A Polícia Federal (PF) buscou a ajuda da Advocacia-Geral da União (AGU) para apoio jurídico com o objetivo de questionar uma decisão do ministro Dias Toffoli, do Supremo Tribunal Federal (STF), que definiu nominalmente os peritos da corporação responsáveis pela análise das provas colhidas no caso Banco Master.
A AGU, no entanto, descartou apresentar qualquer recurso em nome da União e orientou a corporação a levar o questionamento diretamente ao Supremo, caso considere necessário. Fontes da AGU confirmaram ao Metrópoles o pedido de ajuda negado.
A decisão do magistrado está dentro da investigação que apura suspeitas de fraudes financeiras envolvendo o Banco Master, no âmbito da Operação Compliance Zero.

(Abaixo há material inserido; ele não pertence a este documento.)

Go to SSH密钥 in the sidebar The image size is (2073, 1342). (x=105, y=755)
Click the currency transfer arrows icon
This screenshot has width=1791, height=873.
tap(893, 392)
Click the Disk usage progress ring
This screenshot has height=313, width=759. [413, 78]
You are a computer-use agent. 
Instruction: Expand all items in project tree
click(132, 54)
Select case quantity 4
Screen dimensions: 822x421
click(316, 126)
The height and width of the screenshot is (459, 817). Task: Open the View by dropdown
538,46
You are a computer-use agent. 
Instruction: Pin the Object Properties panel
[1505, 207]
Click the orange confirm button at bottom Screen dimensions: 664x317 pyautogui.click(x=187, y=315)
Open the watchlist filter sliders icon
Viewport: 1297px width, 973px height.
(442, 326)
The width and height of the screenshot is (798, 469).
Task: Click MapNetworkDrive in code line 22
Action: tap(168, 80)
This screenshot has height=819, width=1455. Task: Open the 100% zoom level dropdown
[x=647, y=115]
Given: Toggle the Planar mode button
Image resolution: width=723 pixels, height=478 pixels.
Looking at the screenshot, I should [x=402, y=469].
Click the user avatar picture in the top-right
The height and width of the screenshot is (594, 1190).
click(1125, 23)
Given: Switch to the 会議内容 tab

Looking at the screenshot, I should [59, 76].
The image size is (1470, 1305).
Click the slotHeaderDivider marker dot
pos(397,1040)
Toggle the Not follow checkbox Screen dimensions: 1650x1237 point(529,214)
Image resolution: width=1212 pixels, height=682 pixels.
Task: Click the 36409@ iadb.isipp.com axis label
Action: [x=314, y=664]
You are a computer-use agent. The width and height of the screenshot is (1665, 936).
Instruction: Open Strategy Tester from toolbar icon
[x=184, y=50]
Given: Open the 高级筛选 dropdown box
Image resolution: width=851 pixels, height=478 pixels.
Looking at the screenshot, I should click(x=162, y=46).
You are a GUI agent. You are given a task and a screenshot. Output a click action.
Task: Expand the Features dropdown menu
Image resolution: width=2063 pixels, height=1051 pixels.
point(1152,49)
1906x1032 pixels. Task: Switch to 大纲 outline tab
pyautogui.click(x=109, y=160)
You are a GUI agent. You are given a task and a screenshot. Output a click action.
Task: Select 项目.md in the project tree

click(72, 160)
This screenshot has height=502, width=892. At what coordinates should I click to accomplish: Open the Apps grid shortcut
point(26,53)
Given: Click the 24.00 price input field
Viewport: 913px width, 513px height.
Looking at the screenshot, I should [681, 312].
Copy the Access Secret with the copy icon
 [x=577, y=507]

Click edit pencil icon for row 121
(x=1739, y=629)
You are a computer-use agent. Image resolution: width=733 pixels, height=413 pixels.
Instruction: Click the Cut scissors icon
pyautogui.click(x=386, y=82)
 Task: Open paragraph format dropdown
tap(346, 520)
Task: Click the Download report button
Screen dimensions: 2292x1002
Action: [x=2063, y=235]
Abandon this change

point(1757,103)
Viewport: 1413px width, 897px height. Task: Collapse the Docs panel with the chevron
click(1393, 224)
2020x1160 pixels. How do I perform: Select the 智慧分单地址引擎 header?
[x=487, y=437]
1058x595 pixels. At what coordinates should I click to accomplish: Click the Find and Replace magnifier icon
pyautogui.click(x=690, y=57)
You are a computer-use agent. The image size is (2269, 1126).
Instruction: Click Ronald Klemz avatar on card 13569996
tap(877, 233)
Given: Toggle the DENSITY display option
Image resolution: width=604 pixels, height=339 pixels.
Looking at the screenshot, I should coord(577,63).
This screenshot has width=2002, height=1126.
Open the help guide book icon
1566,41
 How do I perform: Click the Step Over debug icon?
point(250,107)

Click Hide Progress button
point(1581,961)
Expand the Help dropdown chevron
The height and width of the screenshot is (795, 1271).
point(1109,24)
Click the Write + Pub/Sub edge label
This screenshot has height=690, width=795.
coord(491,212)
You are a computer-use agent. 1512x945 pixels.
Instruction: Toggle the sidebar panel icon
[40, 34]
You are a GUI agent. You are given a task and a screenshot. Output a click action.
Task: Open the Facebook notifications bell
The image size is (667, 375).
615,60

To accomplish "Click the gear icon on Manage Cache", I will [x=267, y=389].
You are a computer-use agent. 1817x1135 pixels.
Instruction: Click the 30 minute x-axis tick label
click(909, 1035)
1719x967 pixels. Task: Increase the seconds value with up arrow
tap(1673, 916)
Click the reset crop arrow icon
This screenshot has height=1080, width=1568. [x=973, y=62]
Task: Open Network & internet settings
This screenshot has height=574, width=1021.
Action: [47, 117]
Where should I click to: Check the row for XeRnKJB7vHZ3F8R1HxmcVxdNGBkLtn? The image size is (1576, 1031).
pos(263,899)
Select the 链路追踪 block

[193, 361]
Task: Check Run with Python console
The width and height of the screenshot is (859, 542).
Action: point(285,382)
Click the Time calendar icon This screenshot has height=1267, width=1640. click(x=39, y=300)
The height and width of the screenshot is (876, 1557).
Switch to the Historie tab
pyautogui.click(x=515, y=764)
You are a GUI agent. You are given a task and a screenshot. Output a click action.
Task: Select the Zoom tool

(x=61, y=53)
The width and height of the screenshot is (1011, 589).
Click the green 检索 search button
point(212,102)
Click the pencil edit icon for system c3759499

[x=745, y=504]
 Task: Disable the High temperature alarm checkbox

Toffoli autorizou quatro peritos da PF a terem acesso integral aos documentos e dados apreendidos, determinando ainda que eles contem com o acompanhamento da Procuradoria-Geral da República (PGR) durante os trabalhos periciais.
“Ressalto que os referidos peritos terão livre acesso ao material apreendido e deverão contar com o apoio da Procuradoria-Geral da República para acompanhamento dos trabalhos periciais”, escreveu Toffoli na decisão que causa incômodo dentro da PF.
Queda de braço
As provas recolhidas na segunda fase da operação também foram encaminhadas à PGR, responsável por acompanhar a extração dos dados.
Inicialmente, Toffoli havia determinado que todo o material ficasse lacrado e sob custódia do STF. Em seguida, reviu a decisão e transferiu a guarda para a PGR.
Somente em um terceiro momento autorizou o acesso direto dos peritos da PF, após a corporação alertar para possíveis prejuízos à apuração.
Toffoli reduz prazo para depoimentos
A mudança ocorreu após a PF informar limitações de pessoal e de salas disponíveis no STF.
Desde dezembro, o ministro tem cobrado publicamente o cumprimento dos prazos, chegando a mencionar “falta de empenho” da Polícia Federal. A corporação, por sua vez, atribui os atrasos a dificuldades operacionais. Para Toffoli, os depoimentos são fundamentais para o avanço da investigação e para a proteção do Sistema Financeiro Nacional.
O inquérito, que tramita sob sigilo no STF, apura suspeitas de fraudes envolvendo o banco controlado pelo empresário Daniel Vorcaro, um dos principais alvos da investigação.
A primeira fase da Operação Compliance Zero ocorreu em novembro e resultou em sete prisões. Vorcaro chegou a ser detido no Aeroporto Internacional de Guarulhos quando, segundo investigadores, tentava deixar o país em um avião particular com destino à Europa, mas foi solto dias depois por decisão judicial.